Give the listing again exactly as written.

▶ **Extracted material**
=== Begin Enclosure ===

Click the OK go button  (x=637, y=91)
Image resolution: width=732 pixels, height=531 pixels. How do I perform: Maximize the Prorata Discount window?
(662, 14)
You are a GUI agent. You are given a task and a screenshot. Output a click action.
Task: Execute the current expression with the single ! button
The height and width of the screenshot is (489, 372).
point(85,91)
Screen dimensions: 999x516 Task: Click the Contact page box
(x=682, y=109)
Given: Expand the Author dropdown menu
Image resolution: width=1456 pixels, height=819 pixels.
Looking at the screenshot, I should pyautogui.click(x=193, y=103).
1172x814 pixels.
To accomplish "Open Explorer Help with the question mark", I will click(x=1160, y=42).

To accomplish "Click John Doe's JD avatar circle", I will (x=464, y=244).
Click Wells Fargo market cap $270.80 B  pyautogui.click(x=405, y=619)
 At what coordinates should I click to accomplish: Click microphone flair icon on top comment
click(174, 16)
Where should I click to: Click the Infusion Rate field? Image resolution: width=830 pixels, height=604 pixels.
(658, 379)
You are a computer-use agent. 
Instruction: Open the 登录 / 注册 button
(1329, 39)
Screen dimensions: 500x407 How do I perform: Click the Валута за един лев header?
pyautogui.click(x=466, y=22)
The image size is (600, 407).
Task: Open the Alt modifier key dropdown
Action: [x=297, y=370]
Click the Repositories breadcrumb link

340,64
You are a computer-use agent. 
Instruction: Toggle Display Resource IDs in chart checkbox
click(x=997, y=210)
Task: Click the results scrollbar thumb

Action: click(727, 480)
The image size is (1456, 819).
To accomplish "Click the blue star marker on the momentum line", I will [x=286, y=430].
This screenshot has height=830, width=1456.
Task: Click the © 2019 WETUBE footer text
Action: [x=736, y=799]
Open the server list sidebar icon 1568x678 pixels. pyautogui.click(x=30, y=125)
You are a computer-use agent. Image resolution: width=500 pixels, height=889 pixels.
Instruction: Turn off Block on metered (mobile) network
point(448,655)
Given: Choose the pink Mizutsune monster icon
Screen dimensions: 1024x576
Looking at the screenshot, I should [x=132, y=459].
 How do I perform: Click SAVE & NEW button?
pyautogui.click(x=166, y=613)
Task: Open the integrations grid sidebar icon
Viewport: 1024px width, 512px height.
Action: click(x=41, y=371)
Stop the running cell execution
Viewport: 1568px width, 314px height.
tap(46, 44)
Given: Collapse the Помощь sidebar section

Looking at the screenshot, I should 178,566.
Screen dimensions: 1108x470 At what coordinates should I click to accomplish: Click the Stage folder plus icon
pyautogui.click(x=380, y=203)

=== End Enclosure ===

▶ **Written answer**
Click the OK go button  (x=637, y=91)
Image resolution: width=732 pixels, height=531 pixels. How do I perform: Maximize the Prorata Discount window?
(662, 14)
You are a GUI agent. You are given a task and a screenshot. Output a click action.
Task: Execute the current expression with the single ! button
The height and width of the screenshot is (489, 372).
point(85,91)
Screen dimensions: 999x516 Task: Click the Contact page box
(x=682, y=109)
Given: Expand the Author dropdown menu
Image resolution: width=1456 pixels, height=819 pixels.
Looking at the screenshot, I should pyautogui.click(x=193, y=103).
1172x814 pixels.
To accomplish "Open Explorer Help with the question mark", I will click(x=1160, y=42).

To accomplish "Click John Doe's JD avatar circle", I will (x=464, y=244).
Click Wells Fargo market cap $270.80 B  pyautogui.click(x=405, y=619)
 At what coordinates should I click to accomplish: Click microphone flair icon on top comment
click(174, 16)
Where should I click to: Click the Infusion Rate field? Image resolution: width=830 pixels, height=604 pixels.
(658, 379)
You are a computer-use agent. 
Instruction: Open the 登录 / 注册 button
(1329, 39)
Screen dimensions: 500x407 How do I perform: Click the Валута за един лев header?
pyautogui.click(x=466, y=22)
The image size is (600, 407).
Task: Open the Alt modifier key dropdown
Action: [x=297, y=370]
Click the Repositories breadcrumb link

340,64
You are a computer-use agent. 
Instruction: Toggle Display Resource IDs in chart checkbox
click(x=997, y=210)
Task: Click the results scrollbar thumb

Action: click(727, 480)
The image size is (1456, 819).
To accomplish "Click the blue star marker on the momentum line", I will [x=286, y=430].
This screenshot has height=830, width=1456.
Task: Click the © 2019 WETUBE footer text
Action: [x=736, y=799]
Open the server list sidebar icon 1568x678 pixels. pyautogui.click(x=30, y=125)
You are a computer-use agent. Image resolution: width=500 pixels, height=889 pixels.
Instruction: Turn off Block on metered (mobile) network
point(448,655)
Given: Choose the pink Mizutsune monster icon
Screen dimensions: 1024x576
Looking at the screenshot, I should [x=132, y=459].
 How do I perform: Click SAVE & NEW button?
pyautogui.click(x=166, y=613)
Task: Open the integrations grid sidebar icon
Viewport: 1024px width, 512px height.
Action: click(x=41, y=371)
Stop the running cell execution
Viewport: 1568px width, 314px height.
tap(46, 44)
Given: Collapse the Помощь sidebar section

Looking at the screenshot, I should 178,566.
Screen dimensions: 1108x470 At what coordinates should I click to accomplish: Click the Stage folder plus icon
pyautogui.click(x=380, y=203)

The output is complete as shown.